Text extract:
** begin **

[asterisk-dev] [Code Review] 4450: locatime.c file descriptor leak on kqueue(2) systems
Ed Hynan
reviewboard at asterisk.org
Tue Mar 3 09:22:20 CST 2015
> On Feb. 25, 2015, 6:15 p.m., Matt Jordan wrote:
> > tags/11.7.0/main/stdtime/localtime.c, lines 395-403
> > <https://reviewboard.asterisk.org/r/4450/diff/1/?file=71624#file71624line395>
> >
> > Using a global static struct without locking is not thread safe. More on this below.
This should be guarded by the zonelist lock, like the list itsel and all struct state. It is only touched in kqueue_daemon(), where in the next patch all handling of sp and psx_sp is with the lock, and in add_notify() to which all code paths should be entered only with the lock held. More below.
> On Feb. 25, 2015, 6:15 p.m., Matt Jordan wrote:
> > tags/11.7.0/main/stdtime/localtime.c, lines 287-302
> > <https://reviewboard.asterisk.org/r/4450/diff/1/?file=71624#file71624line287>
> >
> > Having the various blocks of SP_INIT_EX/SP_FREE_EX defined around the code is actually a bit confusing, particularly since the structure they initialize/destroy already has various #defines for the various system options it has to support. How about having this defined immediately after struct state, and handling the "flavors" there:
> >
> > struct state {
> > ...
> > };
> >
> > #if defined(HAVE_INOTIFY)
> > #define SP_INIT_EX ...

** end **

Set problem: Rewrite the code review thread between "[asterisk-dev] [Code Review]" and "on this below.", inclusive, putting "file-scope static structure" in place of "global static struct".

Data supplied:

** begin **

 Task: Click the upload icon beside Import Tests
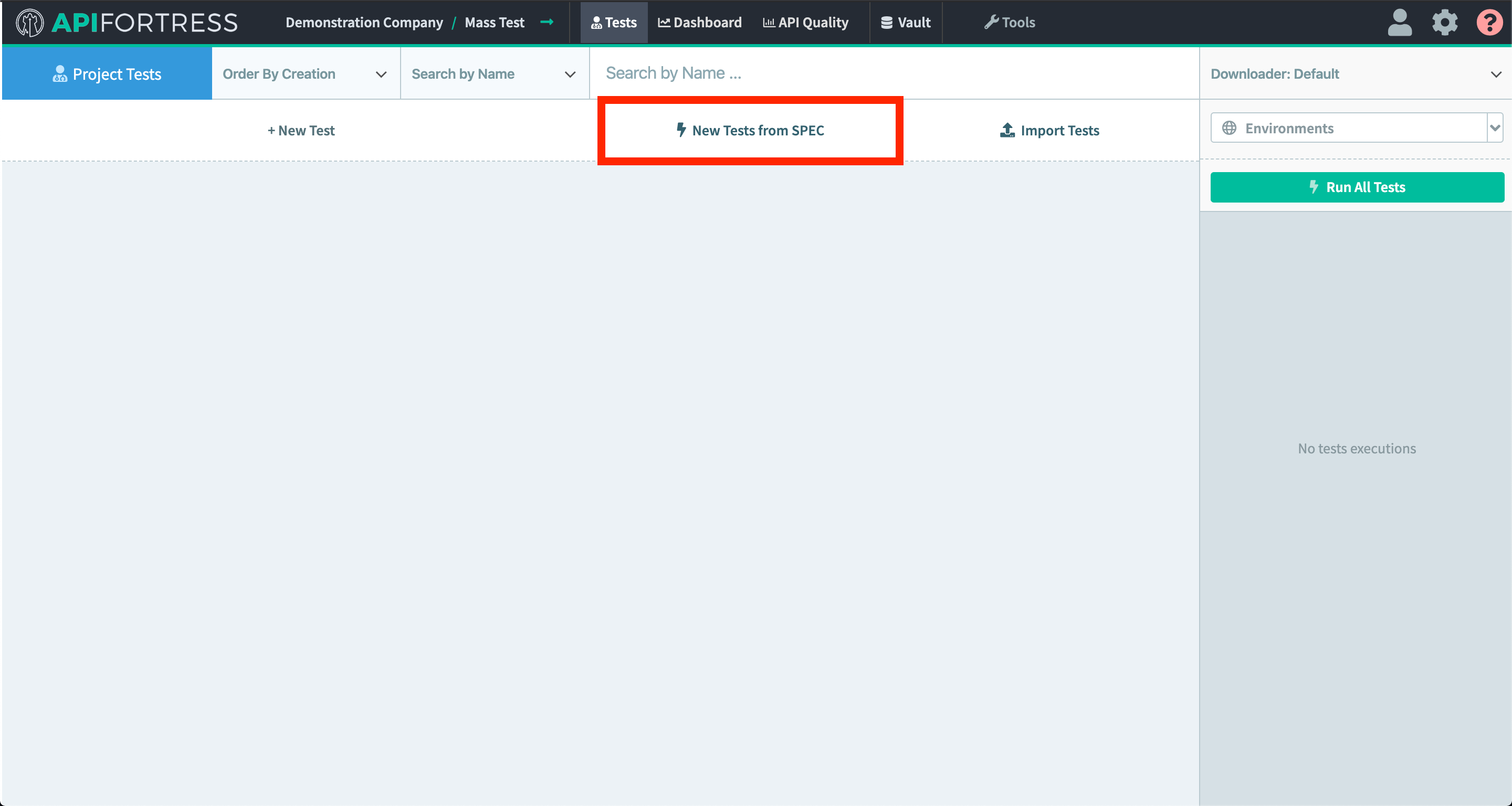(1007, 130)
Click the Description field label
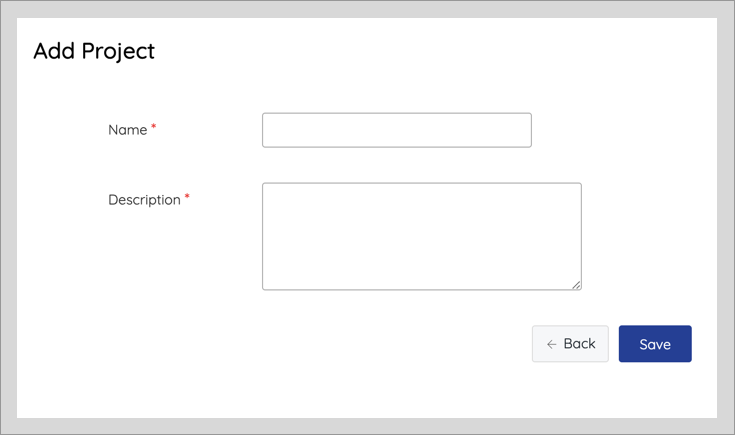 point(144,200)
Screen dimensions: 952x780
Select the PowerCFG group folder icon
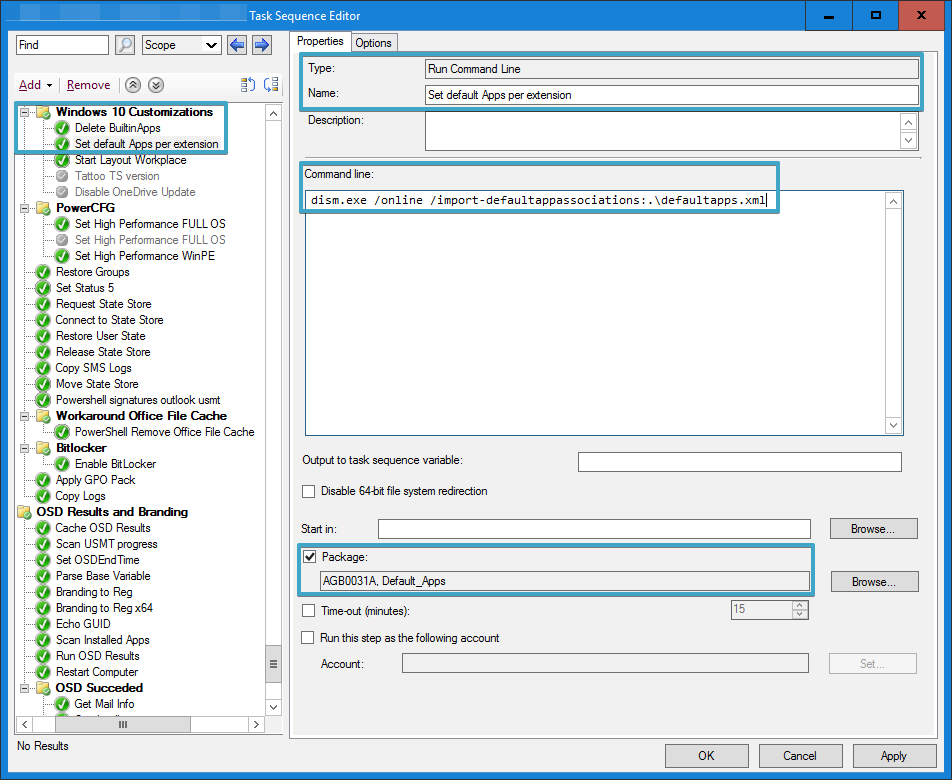click(x=43, y=208)
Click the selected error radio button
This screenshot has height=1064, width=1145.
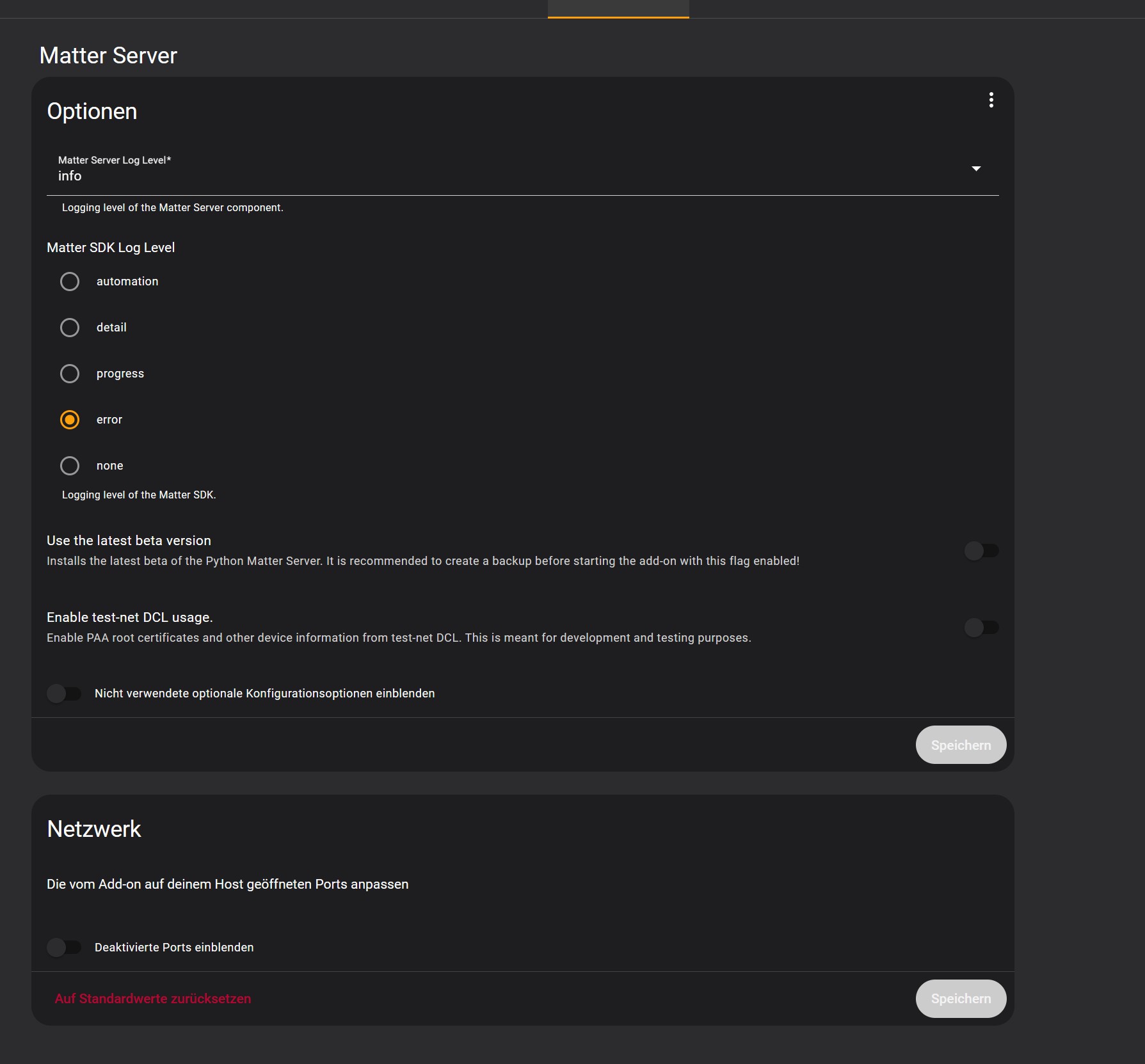tap(70, 420)
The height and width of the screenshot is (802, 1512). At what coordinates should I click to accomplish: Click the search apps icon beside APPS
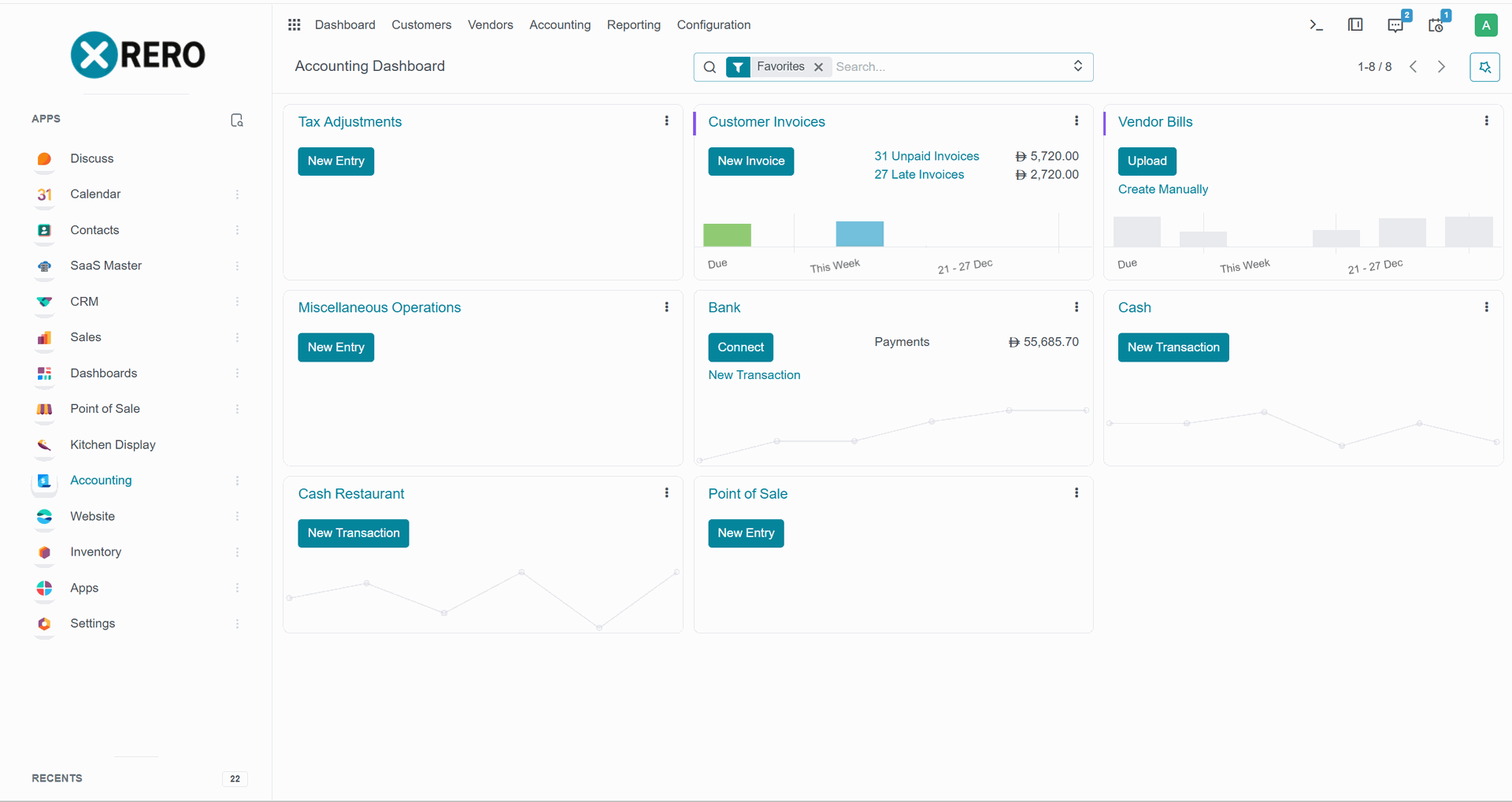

** end **

Solved exercise:
[asterisk-dev] [Code Review] 4450: locatime.c file descriptor leak on kqueue(2) systems
Ed Hynan
reviewboard at asterisk.org
Tue Mar 3 09:22:20 CST 2015
> On Feb. 25, 2015, 6:15 p.m., Matt Jordan wrote:
> > tags/11.7.0/main/stdtime/localtime.c, lines 395-403
> > <https://reviewboard.asterisk.org/r/4450/diff/1/?file=71624#file71624line395>
> >
> > Using a file-scope static structure without locking is not thread safe. More on this below.